Kampf gegen Generalangriff der Regierung geht weiter
Die belgische Arbeiterklasse hatte Ende letzten Jahres mit einem Generalstreik bewiesen, dass sie entschlossen ist, die Kürzungspläne der rechtskonservativen Regierung zu stoppen. Denn diese würden eine dramatische Verschlechterung der Lebensbedingungen bedeuten.
Von Marie Rosa, Aachen
Bildung, Rente, Öffentlicher Dienst, Löhne, Arbeitslosenhilfe – es gibt kaum einen Bereich, der nicht angegriffen werden soll. Die Demonstrationen und Streiks dagegen wurden von einem gemeinsamen Aktionsplan der Gewerkschaften geprägt, der die Möglichkeit bot, Versammlungen in den Betrieben durchzuführen und Belegschaften miteinander zu vernetzen. KollegInnen konnten sich austauschen, diskutieren, Aktionen planen. Viele AktivistInnen waren der Meinung, dass sie bis zum Sturz der Regierung kämpfen müssen, um die Kürzungspläne zu stoppen.
Vertane Zeit
Leider erlebte die Bewegung nach dem landesweiten Generalstreik vom 15. Dezember eine Pause. Die Gründe dafür lagen hauptsächlich bei den Vorständen der verschiedenen Gewerkschaften. Diese hatten immer wieder den Zeitpunkt für ein gemeinsames Treffen zur Beratung über weitere Aktionen verschoben. Viel Zeit wurde auch für Verhandlungen mit der Regierung verschwendet, obwohl diese nie bereit war, ihre Angriffe zurückzunehmen. Zusätzlich ereigneten sich der Anschlag auf die Redaktion von „Charlie Hebdo“ in Paris und die Anti-Terror-Operation im belgischen Verviers, die von den sozialen Kämpfen ablenkten und die Lage verkomplizierten – zu Ungunsten der Bewegung.
Aber in der belgischen Arbeiterklasse brodelt es weiter. Die Monate März und April zeigten, dass diese nicht ihr letztes Wort gesprochen hat. Am 11. März fand eine Versammlung von GewerkschafterInnen statt, an der Zehntausend teilnahmen. Das waren doppelt so viele, wie ursprünglich angenommen! Während der Reden wurde laut „Grève générale“ und „Algemene staking“ (deutsch:„Generalstreik“) gerufen. Die Forderungen waren klar: Hände weg von der Angleichung der Löhne an die Teuerungsrate, von der Arbeitslosenhilfe, von der Rente und vom Öffentlichen Dienst.

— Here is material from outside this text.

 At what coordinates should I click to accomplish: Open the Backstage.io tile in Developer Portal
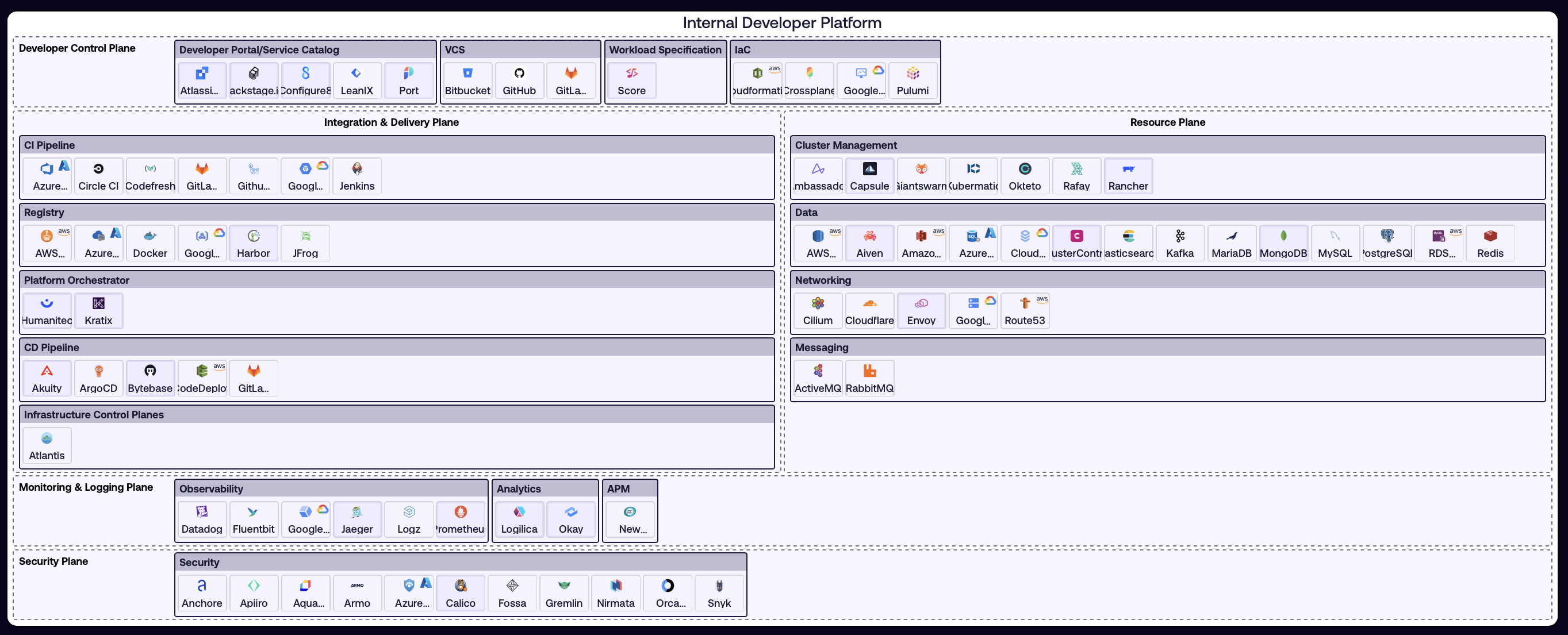(x=253, y=80)
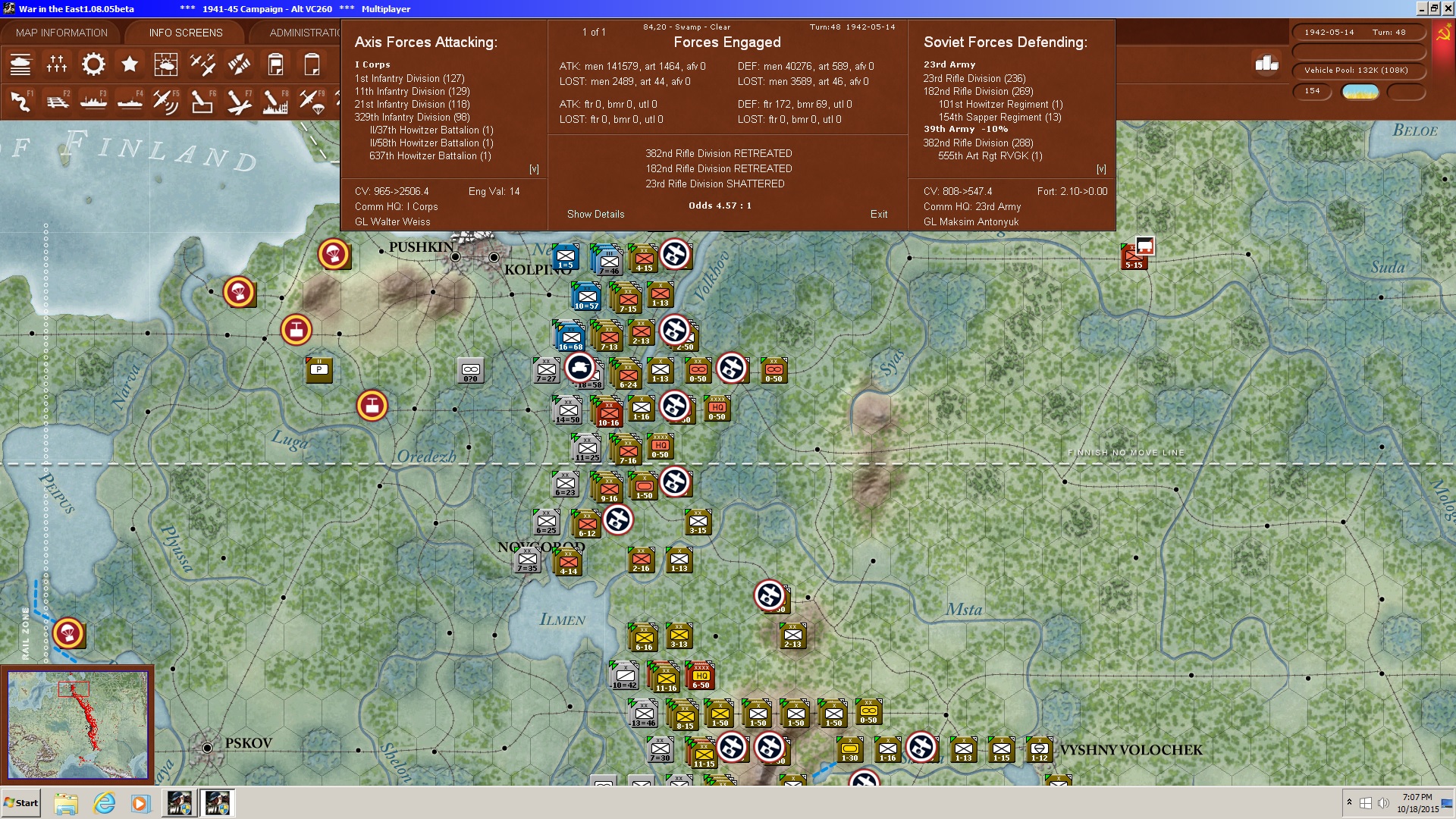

Stattdessen: Stärkung und Ausbau des Öffentlichen Dienstes!
Streik am 22. April
Darauf folgten Demonstrationen mit Streikaktionen in verschiedenen Städten: zum Beispiel 8.000 in Lüttich und 10.000 in Charleroi. Auch nicht-gewerkschaftliche Bündnisse konnten gegen die Kürzungspolitik mobilisieren (20.000 allein in Brüssel). Am 22. April hat dann ein Vollstreik im Öffentlichen Dienst stattgefunden: Die Bahn, der Bus- und Bootsverkehr, die Post, die Müllabfuhr, die Krankenhäuser, die Schulen und Unis und andere öffentliche Einrichtungen wurden mit einer hohen Beteiligung bestreikt.
Leider läuft die Mobilisierung seitens der Gewerkschaftsführung nur zögerlich. Das Material für die Mobilisierung zu den regionalen Demonstrationen kam spät. Das Argument, es gebe eine Streikmüdigkeit unter den Arbeitern, ist vorgeschoben. Das Problem ist viel mehr, dass die Gewerkschaftsvorstände nicht an eine Alternative zur Kürzungspolitik glauben. Einige sind sogar zu Zugeständnisse an die Regierung bereit: So akzeptiere die Führung des katholischen Gewerkschaftsbundes Teilangriffe in dem falschen Glauben, dass sie damit den Generalangriff verhindern könnten, was auf großen Unmut an der Basis stieß.
Die Regierung ist nicht bereit, irgendwelche Kompromisse zu machen. Sie muss gestürzt werden. Dafür ist ein Aktionsplan nötig, der breiter angelegt und kämpferischer ist als die Aktionen der letzten Wochen. Darin muss es neben Demonstrationen und Streiks auch Platz für Austausch und Diskussionen in und außerhalb der Betriebe geben. Gleichzeitig ist es nötig, die „Sachzwänge“ der kapitalistischen Wirtschaft abzulehnen und für eine Politik im Interesse der Mehrheit einzutreten! Der Wechsel zu so einer Politik wäre nur mit einer Umverteilung des Reichtums und einer Verstaatlichung der Schlüsselindustrie unter demokratischen Kontrolle möglich.